You know what a pushout is, and that $X \stackrel{f^*}{\rightarrow} X \cup_f Y \stackrel{j}{\leftarrow}Y$ is a pushout of $X \hookleftarrow A \stackrel{f}{\rightarrow} Y$. Note that I avoided to consider $Y$ as a genuine subspace of $X \cup_f Y$. Of course $j$ is an embedding, but we do not need a separate proof since we shall show that it is a cofibration, and all cofibrations are known to be embeddings.

Let us more generally start with any cofibration $i : A \to X$.

Let $X \stackrel{f^*}{\rightarrow} Z \stackrel{j}{\leftarrow} Y$ be the pushout of $X \stackrel{i}{\leftarrow} A \stackrel{f}{\rightarrow} Y$. Here are some extended hints what you have to do.

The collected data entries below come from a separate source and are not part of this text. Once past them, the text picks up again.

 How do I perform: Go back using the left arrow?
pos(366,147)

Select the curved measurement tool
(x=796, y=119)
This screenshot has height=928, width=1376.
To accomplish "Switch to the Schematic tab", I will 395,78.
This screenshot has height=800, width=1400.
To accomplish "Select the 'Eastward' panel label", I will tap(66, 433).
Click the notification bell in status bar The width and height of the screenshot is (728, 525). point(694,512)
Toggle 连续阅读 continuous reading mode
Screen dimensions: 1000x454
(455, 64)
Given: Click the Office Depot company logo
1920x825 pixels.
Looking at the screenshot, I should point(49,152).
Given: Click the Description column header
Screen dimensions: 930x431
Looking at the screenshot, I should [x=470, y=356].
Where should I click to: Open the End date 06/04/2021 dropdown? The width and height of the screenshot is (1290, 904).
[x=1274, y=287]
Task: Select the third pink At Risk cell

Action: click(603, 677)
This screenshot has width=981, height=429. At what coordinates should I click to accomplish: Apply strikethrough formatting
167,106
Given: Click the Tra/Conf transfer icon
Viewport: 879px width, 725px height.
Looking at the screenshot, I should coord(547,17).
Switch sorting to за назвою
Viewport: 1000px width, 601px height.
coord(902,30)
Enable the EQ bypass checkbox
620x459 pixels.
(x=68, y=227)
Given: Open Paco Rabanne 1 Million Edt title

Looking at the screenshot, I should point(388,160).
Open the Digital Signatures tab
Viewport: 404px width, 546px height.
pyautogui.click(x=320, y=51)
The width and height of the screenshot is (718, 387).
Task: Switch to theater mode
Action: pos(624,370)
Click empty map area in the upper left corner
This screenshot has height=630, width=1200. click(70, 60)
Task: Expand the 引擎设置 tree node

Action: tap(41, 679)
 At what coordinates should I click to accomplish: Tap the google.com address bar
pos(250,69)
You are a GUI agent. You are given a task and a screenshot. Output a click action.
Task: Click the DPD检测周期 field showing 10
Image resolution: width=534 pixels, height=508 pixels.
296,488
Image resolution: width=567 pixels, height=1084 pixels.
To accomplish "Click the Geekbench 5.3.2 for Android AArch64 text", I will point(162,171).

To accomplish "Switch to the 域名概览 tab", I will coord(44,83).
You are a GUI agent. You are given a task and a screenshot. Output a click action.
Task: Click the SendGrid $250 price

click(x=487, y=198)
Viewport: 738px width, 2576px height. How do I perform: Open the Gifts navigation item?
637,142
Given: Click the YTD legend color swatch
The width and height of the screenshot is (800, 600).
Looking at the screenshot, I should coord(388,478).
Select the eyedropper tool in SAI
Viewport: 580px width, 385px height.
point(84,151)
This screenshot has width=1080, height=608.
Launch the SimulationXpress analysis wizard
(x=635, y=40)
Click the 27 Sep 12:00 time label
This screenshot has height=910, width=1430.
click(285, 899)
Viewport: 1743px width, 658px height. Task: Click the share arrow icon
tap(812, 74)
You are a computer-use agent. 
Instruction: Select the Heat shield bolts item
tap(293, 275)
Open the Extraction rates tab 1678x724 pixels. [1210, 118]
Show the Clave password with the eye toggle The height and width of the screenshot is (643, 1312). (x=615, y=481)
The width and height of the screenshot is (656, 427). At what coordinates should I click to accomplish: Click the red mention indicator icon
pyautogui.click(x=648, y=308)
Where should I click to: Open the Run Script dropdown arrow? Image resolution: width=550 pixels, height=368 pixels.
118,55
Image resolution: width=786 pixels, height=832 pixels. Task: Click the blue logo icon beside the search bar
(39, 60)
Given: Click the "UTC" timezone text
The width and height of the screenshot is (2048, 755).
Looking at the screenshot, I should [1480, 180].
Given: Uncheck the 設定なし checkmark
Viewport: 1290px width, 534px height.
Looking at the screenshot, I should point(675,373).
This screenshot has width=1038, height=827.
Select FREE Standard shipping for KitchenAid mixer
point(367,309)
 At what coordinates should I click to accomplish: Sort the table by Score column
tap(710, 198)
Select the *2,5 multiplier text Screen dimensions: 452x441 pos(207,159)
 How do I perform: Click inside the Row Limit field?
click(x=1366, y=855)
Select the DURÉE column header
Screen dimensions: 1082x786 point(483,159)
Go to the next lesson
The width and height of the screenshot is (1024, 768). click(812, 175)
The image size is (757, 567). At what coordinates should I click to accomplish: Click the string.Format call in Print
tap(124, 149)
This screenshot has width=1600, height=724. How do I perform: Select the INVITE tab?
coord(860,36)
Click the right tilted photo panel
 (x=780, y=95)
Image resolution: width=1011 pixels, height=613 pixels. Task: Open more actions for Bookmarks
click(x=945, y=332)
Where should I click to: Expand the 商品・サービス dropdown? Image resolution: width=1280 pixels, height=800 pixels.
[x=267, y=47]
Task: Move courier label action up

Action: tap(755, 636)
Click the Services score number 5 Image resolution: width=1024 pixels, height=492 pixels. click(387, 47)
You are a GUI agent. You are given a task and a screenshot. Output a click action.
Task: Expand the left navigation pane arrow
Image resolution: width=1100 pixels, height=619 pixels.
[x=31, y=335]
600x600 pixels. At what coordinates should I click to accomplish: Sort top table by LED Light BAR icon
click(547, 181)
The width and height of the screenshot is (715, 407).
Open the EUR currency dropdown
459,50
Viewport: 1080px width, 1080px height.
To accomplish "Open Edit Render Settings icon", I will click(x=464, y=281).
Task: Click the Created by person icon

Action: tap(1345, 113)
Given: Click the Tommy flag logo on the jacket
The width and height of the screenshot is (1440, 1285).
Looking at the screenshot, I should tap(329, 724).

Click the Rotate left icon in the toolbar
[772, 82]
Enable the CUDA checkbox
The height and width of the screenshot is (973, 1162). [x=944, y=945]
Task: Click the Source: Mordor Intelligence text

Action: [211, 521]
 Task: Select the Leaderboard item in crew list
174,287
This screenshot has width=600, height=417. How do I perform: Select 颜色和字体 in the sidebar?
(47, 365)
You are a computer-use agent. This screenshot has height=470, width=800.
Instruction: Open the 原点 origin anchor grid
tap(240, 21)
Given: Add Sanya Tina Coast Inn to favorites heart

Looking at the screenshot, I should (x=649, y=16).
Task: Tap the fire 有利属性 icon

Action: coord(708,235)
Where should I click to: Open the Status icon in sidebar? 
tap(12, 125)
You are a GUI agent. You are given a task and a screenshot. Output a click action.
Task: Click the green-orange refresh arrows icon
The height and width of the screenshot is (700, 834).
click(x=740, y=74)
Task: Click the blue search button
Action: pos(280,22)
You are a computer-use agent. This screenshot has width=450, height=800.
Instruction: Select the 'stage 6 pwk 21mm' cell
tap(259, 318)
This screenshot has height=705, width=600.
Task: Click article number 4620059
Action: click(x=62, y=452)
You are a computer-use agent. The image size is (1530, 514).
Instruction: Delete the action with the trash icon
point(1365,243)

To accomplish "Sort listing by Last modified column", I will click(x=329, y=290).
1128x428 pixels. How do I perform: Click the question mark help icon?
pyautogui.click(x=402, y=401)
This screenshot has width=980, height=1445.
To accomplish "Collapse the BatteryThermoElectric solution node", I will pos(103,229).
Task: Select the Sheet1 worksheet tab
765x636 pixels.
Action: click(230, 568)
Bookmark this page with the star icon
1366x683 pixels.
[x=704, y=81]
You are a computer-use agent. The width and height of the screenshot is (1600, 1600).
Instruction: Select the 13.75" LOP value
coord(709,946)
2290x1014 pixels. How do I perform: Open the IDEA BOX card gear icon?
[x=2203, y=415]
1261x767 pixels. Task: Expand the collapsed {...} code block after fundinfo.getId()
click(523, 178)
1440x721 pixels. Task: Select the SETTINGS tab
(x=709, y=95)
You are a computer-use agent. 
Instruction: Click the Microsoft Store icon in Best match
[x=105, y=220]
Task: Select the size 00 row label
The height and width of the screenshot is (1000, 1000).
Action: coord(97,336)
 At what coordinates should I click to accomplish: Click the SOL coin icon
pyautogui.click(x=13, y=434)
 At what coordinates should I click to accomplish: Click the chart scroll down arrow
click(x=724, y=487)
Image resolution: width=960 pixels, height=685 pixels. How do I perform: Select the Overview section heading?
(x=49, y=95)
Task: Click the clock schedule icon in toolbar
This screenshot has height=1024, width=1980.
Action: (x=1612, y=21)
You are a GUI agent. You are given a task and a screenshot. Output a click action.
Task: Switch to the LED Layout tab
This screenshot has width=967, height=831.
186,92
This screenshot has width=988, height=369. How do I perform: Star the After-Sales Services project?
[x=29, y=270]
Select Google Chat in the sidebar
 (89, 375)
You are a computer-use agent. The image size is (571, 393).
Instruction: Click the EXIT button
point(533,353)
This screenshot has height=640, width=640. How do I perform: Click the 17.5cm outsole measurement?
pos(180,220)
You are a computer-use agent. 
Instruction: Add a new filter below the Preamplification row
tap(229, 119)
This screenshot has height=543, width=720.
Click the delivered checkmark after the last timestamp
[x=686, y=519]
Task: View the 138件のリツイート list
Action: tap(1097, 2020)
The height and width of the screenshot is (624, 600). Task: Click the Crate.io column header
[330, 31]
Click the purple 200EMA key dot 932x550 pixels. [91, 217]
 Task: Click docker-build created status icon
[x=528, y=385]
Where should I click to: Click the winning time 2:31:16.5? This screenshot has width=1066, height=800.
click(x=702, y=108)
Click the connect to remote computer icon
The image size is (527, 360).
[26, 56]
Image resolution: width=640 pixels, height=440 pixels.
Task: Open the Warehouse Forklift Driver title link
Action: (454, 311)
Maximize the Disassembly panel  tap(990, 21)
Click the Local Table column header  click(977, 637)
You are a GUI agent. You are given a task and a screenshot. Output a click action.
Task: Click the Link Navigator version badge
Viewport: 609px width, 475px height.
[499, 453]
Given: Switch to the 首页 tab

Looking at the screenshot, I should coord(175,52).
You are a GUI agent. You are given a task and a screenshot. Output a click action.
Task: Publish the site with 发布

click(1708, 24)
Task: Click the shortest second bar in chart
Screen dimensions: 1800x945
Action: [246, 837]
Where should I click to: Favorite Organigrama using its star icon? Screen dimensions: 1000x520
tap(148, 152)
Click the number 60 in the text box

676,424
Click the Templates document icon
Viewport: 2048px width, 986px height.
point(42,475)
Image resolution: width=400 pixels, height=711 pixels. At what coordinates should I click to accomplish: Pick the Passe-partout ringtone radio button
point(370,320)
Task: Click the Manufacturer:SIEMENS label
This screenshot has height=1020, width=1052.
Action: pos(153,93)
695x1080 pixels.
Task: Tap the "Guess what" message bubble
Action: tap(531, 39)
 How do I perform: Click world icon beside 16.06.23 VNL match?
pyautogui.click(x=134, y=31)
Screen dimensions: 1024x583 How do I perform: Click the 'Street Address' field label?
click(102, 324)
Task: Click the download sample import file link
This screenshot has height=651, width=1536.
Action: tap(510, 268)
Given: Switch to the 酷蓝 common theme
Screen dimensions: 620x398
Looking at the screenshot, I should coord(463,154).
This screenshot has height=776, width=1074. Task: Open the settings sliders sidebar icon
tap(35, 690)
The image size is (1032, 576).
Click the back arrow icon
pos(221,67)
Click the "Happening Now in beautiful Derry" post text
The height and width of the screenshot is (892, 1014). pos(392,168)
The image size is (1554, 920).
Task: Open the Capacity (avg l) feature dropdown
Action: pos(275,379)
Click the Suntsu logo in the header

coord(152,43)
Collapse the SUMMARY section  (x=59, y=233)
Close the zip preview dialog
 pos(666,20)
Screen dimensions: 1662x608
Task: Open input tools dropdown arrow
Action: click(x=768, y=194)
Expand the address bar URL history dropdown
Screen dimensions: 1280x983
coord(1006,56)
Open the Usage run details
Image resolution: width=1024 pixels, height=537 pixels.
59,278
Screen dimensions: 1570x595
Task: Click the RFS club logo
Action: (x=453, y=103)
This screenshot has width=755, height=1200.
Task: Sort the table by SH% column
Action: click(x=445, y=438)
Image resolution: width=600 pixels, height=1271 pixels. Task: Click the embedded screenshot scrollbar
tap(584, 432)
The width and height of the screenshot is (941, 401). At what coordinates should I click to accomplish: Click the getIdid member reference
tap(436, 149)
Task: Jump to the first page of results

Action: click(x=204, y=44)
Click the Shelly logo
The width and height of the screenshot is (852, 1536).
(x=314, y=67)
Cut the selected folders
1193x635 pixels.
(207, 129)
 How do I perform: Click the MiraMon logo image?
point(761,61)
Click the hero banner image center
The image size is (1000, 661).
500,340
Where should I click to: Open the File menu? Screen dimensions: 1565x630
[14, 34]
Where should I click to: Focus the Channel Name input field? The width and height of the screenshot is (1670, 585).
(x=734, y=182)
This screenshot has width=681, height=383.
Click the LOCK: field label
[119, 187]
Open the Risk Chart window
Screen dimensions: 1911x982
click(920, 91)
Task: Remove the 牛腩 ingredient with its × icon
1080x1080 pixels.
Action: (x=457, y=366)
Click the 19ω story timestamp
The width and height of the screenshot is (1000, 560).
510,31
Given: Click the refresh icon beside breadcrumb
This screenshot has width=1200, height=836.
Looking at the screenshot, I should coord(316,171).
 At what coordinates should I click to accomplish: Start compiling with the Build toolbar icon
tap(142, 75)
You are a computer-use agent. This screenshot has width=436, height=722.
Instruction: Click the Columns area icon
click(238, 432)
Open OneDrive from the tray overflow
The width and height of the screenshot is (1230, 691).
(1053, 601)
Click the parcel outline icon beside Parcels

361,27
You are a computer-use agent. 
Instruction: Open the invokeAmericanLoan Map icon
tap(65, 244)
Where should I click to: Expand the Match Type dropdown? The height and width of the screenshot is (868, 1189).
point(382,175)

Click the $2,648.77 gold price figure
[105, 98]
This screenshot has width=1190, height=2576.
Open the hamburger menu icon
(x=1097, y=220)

1) Show that $X \times I \stackrel{f^* \times id_I}{\rightarrow} Z \times I \stackrel{j \times id_I}{\leftarrow} Y \times I$ is the pushout of $X \times I \stackrel{i \times id_I}{\leftarrow} A \times I \stackrel{f \times id_I}{\rightarrow} Y \times I$. You will need the exponential law for function spaces endowed with the compact-open topology. This allows to identify any continuous map $u : V \times I \to W$ with the continuous map $u^* : V \to W^I, u^*(v)(t) = u(v,t)$.

2) Given a map $\phi : Z \to W$ and a homotopy $h : Y \times I \to W$ such that $h_0 = \phi j$, we have to find a homotopy $H : Z \times I \to W$ such that $H_0 = \phi$ and $H (j \times id_I) = h$.

Consider the map $\psi = \phi f^* : X \to W$ and the homotopy $k = h (f \times id_I) : A \times I \to W$. We have $k_0 = h_0 f = \phi j f = \phi f^* i = \psi i$ and use the fact that $i$ is a cofibration to find a homotopy $K : X \times I \to W$ such $K_0 = \psi$ and $K (i \times id_I) = k$. Therefore $h (f \times id_I) = K (i \times id_I)$ and we use 1) to find $H : Z \times I \to W$ such that $H (f^* \times id_I) = K$ and $H (j \times id_i) = h$. Now check that $H$ satisfies $H_0 = \phi$. To do so, use the universal property of the pushout diagram based on $X \stackrel{i}{\leftarrow} A \stackrel{f}{\rightarrow} Y$: We have $\psi i = \phi f^* i = \phi j f$, hence there exists a unique $\chi : Z \to W$ such that $\chi f^* = \psi$ and $\chi j = \phi j$. But both $H_0, \phi$ have this property.